Tugu Pensil Kota Tanjungpinang bukan lah sembarang tugu. Tugu ini adalah monumen simbol keberhasilan dalam memerangi kebutaan huruf dan penghargaan bagi Kepulauan Riau yang bersih dari bayang-bayang buta huruf melalui program Pemberantasan Buta Huruf (PBH) pada tahun 1960-an.
Bentuknya yang menyerupai pensil menjulang tinggi ke langit, melambangkan kejayaan dalam menuliskan masa depan yang cerah. Ujungnya yang runcing menunjukkan ketajaman dan kegigihan dalam menghadapi tantangan buta huruf. Bagian bawahnya, yang tak langsung menyentuh tanah, memberi kesan melayang seperti karya seni abstrak yang hidup.
Menurut Peneliti Pusat Riset Kewilayahan, Badan Riset Inovasi Nasional (BRIN), Dedi Arman, di tahun sebelum berdirinya tugu itu, Tanjungpinang telah mendirikan sekolah, salah satunya SMA Negeri 1 Tanjugpinang yang berdiri Agustus 1956.
Selain itu, fasilitas pendidikan di Tanjungpinang kala itu juga telah memadai. “Saya pikir itu menjadi salah satu dasarnya tugu ini ada. Pendidikan merupakan bentuk melawan buta huruf,” kata Dedi, Kamis, 11 Januari 2024.
Tugu itu kini seolah menjadi saksi bisu perjuangan melawan kebodohan, menunjukkan komitmen keras masyarakatnya untuk memerangi buta huruf.
Tugu Pensil merupakan karya brilian dari putra daerah, Ir. Nizar Nasir. Pembangunan tugu dimulai pada pertengahan tahun 1962, diawali dengan peletakan batu pertama yang dihadiri oleh Menteri Pendidikan dan Kebudayaan Indonesia, Prof. Prijono. Dengan perjalanan waktu, Tugu Pensil bukan hanya menjadi monumen sejarah, melainkan juga pusat kegiatan masyarakat terletak di sebuah tempat bernama Taman Tugu Pensil.
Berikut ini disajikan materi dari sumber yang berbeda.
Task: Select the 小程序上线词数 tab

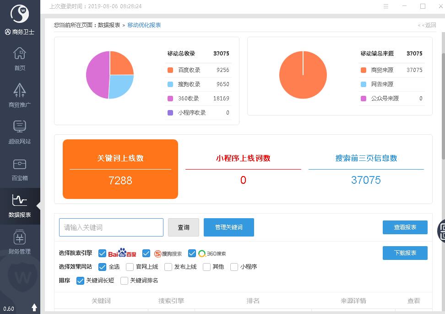Action: click(243, 159)
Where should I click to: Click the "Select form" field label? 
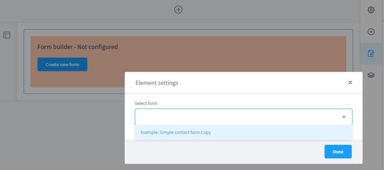pos(146,103)
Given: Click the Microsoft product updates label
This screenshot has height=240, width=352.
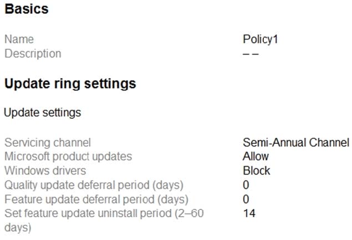Looking at the screenshot, I should [x=68, y=157].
Taman Tugu Pensil berada jalan Haji Agus Salim, di tepi laut Tanjungpinang. Di sekitarnya, terdapat pemukiman penduduk, dihuni oleh masyarakat yang dikenal sebagai warga Turki alias Teluk Keriting.
Pepohonan rindang, lapangan voli, jogging track, arena fitness, dan berbagai fasilitas lainnya melengkapi keindahan sekitar. Terlebih lagi, prasasti Gurindam 12 karya Raja Ali Haji yang menghiasi taman, memberikan nuansa kearifan lokal dan kekayaan sastra daerah.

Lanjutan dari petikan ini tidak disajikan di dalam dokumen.